-- Begin Supplied records --

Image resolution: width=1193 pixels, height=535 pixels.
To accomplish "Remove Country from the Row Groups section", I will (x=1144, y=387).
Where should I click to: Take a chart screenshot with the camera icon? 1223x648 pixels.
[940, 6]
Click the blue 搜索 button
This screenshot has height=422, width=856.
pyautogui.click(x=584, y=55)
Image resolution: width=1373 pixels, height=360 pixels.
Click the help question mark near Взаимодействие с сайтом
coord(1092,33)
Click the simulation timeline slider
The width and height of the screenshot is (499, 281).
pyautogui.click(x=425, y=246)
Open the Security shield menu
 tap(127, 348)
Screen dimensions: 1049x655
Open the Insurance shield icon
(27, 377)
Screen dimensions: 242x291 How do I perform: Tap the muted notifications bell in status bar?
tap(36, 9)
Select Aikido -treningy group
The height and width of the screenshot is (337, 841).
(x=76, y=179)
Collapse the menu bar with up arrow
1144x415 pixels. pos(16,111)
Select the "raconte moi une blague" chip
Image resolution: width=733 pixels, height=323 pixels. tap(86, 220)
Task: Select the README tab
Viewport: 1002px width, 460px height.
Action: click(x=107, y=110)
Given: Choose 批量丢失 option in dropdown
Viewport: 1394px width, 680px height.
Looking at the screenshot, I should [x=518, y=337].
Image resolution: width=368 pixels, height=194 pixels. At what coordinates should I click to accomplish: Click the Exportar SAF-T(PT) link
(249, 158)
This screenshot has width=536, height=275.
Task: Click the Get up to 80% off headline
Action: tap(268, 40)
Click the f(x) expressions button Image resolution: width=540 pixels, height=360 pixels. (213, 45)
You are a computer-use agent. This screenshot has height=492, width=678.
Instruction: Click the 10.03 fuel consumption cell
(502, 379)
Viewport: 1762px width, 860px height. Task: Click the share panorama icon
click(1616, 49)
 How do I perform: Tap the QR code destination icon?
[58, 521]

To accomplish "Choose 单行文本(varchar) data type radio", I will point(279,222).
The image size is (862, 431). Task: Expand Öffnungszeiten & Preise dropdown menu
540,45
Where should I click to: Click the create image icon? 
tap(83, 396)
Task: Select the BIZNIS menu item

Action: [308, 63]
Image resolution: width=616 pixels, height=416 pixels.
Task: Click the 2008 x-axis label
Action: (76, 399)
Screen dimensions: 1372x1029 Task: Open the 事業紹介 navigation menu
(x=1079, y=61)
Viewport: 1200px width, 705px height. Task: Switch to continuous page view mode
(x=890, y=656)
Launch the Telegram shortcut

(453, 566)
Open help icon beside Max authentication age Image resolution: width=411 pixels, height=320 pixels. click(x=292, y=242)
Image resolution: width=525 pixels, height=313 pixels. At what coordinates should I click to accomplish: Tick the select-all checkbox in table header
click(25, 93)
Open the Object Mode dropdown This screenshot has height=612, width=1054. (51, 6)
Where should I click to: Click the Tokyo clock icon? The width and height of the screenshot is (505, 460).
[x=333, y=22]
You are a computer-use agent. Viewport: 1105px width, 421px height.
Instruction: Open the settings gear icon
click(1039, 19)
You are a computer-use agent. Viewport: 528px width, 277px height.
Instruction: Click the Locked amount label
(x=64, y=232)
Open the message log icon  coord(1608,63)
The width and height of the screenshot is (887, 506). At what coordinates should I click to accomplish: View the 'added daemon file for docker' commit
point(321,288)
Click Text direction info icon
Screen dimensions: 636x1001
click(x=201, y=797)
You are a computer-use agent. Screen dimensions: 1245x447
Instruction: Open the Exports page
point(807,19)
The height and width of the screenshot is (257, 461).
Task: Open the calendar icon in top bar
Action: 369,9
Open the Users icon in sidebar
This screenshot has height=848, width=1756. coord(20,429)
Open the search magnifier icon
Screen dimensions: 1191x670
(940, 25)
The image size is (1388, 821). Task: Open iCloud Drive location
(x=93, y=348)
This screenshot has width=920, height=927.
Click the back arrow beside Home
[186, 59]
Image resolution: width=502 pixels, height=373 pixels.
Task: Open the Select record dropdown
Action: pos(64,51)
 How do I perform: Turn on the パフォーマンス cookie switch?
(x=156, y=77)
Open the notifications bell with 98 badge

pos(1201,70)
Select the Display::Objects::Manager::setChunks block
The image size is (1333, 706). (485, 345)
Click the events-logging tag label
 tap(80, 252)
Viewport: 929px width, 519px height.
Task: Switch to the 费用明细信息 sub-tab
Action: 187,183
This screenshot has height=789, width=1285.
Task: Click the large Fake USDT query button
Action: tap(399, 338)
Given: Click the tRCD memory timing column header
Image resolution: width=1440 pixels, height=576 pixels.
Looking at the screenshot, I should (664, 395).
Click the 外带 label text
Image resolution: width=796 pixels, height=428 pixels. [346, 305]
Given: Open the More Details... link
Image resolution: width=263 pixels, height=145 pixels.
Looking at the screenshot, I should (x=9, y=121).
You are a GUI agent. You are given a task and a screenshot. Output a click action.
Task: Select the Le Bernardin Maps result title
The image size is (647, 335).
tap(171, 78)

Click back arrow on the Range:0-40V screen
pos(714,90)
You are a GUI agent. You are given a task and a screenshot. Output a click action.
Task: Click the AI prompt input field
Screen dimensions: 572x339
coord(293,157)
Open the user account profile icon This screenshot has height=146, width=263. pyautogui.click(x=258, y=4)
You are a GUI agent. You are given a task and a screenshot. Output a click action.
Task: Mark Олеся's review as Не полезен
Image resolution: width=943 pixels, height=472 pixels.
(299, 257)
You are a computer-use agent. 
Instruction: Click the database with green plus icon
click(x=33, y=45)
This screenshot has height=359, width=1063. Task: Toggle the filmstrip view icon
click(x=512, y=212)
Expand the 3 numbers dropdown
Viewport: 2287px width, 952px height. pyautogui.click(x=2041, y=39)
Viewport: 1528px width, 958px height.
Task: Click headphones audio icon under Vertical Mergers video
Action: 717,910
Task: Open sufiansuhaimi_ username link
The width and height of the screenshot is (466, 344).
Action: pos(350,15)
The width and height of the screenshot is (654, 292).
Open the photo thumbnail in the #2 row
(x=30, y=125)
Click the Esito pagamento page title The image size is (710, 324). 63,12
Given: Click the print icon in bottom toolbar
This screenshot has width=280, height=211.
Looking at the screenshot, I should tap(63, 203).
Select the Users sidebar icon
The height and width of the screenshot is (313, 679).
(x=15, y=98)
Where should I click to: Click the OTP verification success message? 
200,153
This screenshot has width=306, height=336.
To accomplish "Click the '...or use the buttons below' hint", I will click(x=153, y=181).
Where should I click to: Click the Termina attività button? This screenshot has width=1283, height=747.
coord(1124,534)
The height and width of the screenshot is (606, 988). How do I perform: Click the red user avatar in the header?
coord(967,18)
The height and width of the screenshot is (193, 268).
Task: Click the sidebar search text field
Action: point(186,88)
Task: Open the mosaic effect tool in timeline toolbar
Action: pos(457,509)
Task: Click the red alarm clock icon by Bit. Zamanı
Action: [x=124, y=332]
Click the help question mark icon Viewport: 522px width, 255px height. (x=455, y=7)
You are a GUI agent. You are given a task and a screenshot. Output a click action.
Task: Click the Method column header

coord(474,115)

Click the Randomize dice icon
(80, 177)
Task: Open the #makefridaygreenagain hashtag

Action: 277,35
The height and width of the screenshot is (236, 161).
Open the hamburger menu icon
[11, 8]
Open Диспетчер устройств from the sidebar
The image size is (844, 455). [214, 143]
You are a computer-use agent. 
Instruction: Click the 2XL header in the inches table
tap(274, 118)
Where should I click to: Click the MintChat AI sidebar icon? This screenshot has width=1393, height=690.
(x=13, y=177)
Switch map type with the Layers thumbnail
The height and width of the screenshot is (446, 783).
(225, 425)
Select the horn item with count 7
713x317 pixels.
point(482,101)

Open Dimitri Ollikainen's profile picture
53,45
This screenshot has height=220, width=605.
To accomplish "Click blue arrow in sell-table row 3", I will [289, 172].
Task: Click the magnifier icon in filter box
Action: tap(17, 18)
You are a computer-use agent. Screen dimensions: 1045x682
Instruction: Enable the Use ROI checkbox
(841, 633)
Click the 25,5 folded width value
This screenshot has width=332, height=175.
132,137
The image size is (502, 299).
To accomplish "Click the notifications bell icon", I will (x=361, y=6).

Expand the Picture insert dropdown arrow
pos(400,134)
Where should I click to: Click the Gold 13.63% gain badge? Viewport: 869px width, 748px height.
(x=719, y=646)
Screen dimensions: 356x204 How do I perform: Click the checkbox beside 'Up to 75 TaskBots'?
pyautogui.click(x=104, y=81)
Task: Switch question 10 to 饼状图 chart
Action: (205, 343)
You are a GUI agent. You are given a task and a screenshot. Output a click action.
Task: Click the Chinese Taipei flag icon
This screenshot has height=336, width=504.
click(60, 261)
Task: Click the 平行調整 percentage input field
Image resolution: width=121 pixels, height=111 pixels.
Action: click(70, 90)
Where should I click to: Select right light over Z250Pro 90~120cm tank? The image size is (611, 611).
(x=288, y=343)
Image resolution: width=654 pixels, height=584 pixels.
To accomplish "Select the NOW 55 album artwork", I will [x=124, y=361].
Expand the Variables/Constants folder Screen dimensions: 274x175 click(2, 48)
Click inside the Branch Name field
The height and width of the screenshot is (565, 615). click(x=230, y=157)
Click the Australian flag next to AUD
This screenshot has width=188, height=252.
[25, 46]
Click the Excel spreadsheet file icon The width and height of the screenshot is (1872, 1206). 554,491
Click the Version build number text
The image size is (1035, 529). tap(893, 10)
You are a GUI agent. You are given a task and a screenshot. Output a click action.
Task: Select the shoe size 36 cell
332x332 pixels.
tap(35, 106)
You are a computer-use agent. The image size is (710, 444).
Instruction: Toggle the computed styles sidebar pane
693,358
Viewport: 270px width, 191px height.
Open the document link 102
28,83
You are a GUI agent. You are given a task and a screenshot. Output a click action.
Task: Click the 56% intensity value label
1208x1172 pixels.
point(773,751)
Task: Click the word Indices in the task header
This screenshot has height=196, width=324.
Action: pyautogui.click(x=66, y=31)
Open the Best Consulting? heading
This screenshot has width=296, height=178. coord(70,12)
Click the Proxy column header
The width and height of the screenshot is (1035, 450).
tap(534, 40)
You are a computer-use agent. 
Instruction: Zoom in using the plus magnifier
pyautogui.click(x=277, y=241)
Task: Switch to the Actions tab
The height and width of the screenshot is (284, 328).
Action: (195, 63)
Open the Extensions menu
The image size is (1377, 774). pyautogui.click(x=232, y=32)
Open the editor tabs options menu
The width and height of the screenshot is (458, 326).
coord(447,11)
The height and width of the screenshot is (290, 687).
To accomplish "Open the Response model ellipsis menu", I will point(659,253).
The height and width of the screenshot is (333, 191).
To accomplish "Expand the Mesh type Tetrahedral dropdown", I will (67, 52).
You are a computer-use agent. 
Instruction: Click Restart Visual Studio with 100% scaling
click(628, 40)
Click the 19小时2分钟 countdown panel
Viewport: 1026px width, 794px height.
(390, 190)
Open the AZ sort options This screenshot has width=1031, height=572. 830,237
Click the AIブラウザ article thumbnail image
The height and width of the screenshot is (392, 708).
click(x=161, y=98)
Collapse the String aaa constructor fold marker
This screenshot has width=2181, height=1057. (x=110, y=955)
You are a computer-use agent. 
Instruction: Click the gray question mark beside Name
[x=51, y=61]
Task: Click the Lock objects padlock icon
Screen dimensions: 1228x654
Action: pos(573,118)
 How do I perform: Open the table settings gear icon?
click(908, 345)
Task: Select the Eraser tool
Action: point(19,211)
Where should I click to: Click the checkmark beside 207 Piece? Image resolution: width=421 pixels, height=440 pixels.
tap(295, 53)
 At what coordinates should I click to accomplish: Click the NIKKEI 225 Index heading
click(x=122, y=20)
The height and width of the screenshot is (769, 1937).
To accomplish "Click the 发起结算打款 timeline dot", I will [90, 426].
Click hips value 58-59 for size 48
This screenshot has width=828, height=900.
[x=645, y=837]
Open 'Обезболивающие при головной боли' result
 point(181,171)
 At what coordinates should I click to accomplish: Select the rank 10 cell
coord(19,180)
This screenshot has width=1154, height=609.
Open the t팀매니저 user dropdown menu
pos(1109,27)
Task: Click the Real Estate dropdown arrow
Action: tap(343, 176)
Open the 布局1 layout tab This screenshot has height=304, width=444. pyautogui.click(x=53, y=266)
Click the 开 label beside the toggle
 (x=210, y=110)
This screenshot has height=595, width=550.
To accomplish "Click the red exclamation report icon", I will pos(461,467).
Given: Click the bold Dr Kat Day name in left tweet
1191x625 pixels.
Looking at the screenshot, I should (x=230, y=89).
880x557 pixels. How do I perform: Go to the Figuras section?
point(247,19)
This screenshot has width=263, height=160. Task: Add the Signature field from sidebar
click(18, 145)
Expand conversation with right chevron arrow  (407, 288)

-- End Supplied records --

**Problem details:**
Duplicate the data above, beginning at the line containing "Click the events-logging tag label" and stopping after the line containing "click(x=512, y=212)".

**Solution to this problem:**
Click the events-logging tag label
 tap(80, 252)
Viewport: 929px width, 519px height.
Task: Switch to the 费用明细信息 sub-tab
Action: 187,183
This screenshot has height=789, width=1285.
Task: Click the large Fake USDT query button
Action: tap(399, 338)
Given: Click the tRCD memory timing column header
Image resolution: width=1440 pixels, height=576 pixels.
Looking at the screenshot, I should (664, 395).
Click the 外带 label text
Image resolution: width=796 pixels, height=428 pixels. [346, 305]
Given: Open the More Details... link
Image resolution: width=263 pixels, height=145 pixels.
Looking at the screenshot, I should (x=9, y=121).
You are a GUI agent. You are given a task and a screenshot. Output a click action.
Task: Select the Le Bernardin Maps result title
The image size is (647, 335).
tap(171, 78)

Click back arrow on the Range:0-40V screen
pos(714,90)
You are a GUI agent. You are given a task and a screenshot. Output a click action.
Task: Click the AI prompt input field
Screen dimensions: 572x339
coord(293,157)
Open the user account profile icon This screenshot has height=146, width=263. pyautogui.click(x=258, y=4)
You are a GUI agent. You are given a task and a screenshot. Output a click action.
Task: Mark Олеся's review as Не полезен
Image resolution: width=943 pixels, height=472 pixels.
(299, 257)
You are a computer-use agent. 
Instruction: Click the database with green plus icon
click(x=33, y=45)
This screenshot has height=359, width=1063. Task: Toggle the filmstrip view icon
click(x=512, y=212)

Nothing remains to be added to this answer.